Recently it was suggested that I write a series of experiential pieces (see past posts) that were less general. In response I've begun writing a number of these pieces for individuals. This has caused me to think more about how I composer for performers and I thought it might be interesting to think through that process here, maybe you'll find it equally interesting.

Music for Children is a piece I'm writing for saxophonist Sophie Gibbett. Originally inspired by Sophie's wonderful tone in her playing, the piece has quickly become less about the instrument and more about the performer. Music for Children is now a piece that explores playfulness and childlike-ness (in the positive sense) and the interactions between child and authority. This change took place as I became less interested in the instrument, and more interested in the person performing it. 
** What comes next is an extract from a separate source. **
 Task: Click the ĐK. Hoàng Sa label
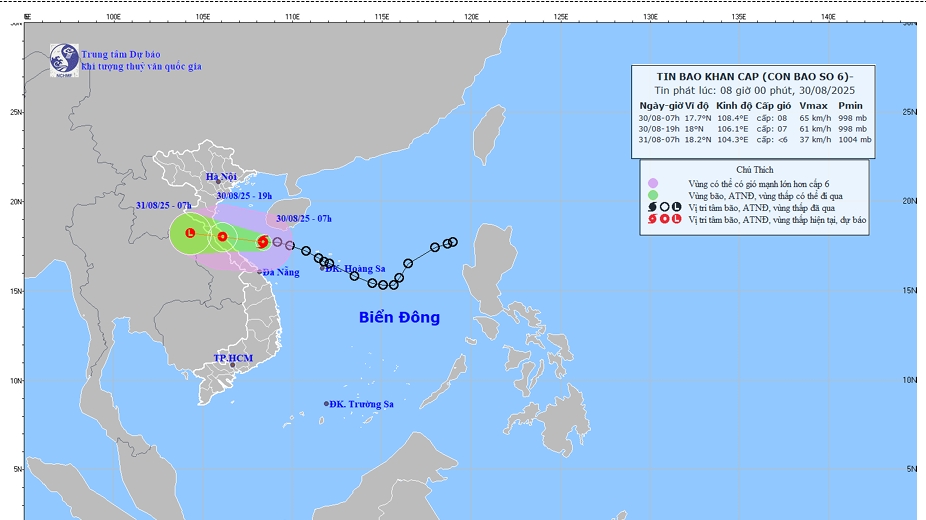tap(354, 269)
Following this I have started to collaborate with Kira Thomas on a piece that aims to bring Goth sub-culture into the western classical performance space. While in its early stages this work has begun from an interest in the performer as opposed to the instrument.

One question this has raised is of multiple performances. Can a piece written for a performer ever be performed by another person? If it is, does it remain the same piece? Perhaps someone other that Sophie can perform Music for Children but in doing so they become an avatar for the original Sophie. I don't know the answer to these questions, I may never know. I'd be interested to hear your thoughts.
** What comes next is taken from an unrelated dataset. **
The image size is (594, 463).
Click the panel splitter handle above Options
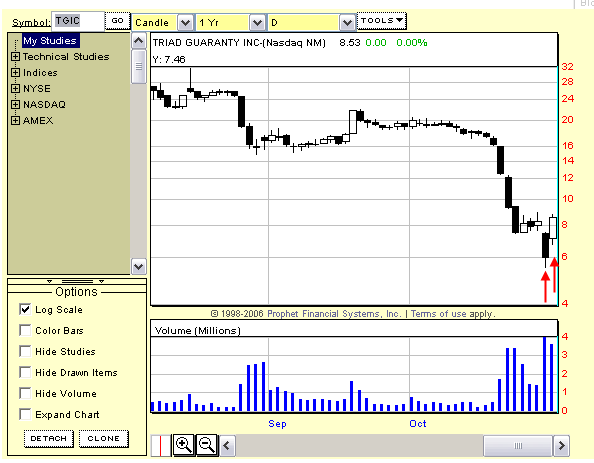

What I do know: right now I'm finding it far more interesting to write for a person rather than an instrument.

Lessons from Controversy

Recently I finished a piece I've been working on for the last few months called Choice Words which explores the ideas and motivations behind erotic FanFiction. A speaking piece that involves offensive language and descriptions of sexual acts; it is easily the most provocative and controversial work I've written. Whilst writing I've had conversations about why I am writing the piece, whether a composer should expect their work to be performed and the ethics of performers' rights. All of this has caused be to think about composition more generally and this blog is a reflection on the experience so far.

Firstly I believe that all music should, in a broad sense, be performed. This may be in concerts or synthesised, I've even written works where the 'performance' takes place in the mind of the person reading the score, but the piece isn't fully realised until this happens. Having said that,  no performer is obliged to do this and in writing Choice Words I was more aware of this than usual. But why are composers not always aware of it? Every piece I write requires the time, energy and talents of its performers. Every performer I work with deserves the knowledge that everything I ask of them has been thought through in complete detail - regardless of whether it is to play a 'simple' note, or speak an offensive word. Three questions arose in this process that I will now ask myself of future works.

1. Why?

There are two elements to this, which I think often have the same answer. Why am I writing this, and why should anyone perform it? With Choice Words there was an idea that I believed to be strong and raised important questions about language and cultural attitudes (an area that often surfaces in my work). Those who wish to perform it will likely do so for the same reasons I wrote it. The only addition is that I wrote it because if I didn't, I wasn't aware of anyone else who would cover the same area.

2. How?

Is this the best way to achieve my aim? Is music a better option that poetry, for example. Even then, is a melody using a major scale/an atonal cluster-chord/and text-score the best music to fulfil it. In writing h a controversial piece I had to be confident in the idea and able to defend it. Imagine if we always made sure our ideas were defendable, even the ones we know won't be questioned.

3. Presentation?

Choice Words has resulted in a score printed on off-white laid writing paper, 23x18cm, 100gsm. The font is Bookman Old Style. The pages were printed single sided and not bound together. Each of these choices was given great thought: what would it convey about the piece, how would it impact the performance? If I was writing a 'normal' score, I would have printed on A4 printer paper, using the standard settings in Sibelius. Why should all music not go through the same level of detailed thought?

In short: Why am I composing? Is this the best way to achieve that aim? Is this the best way to present my work? I suspect that these three questions will change how I compose.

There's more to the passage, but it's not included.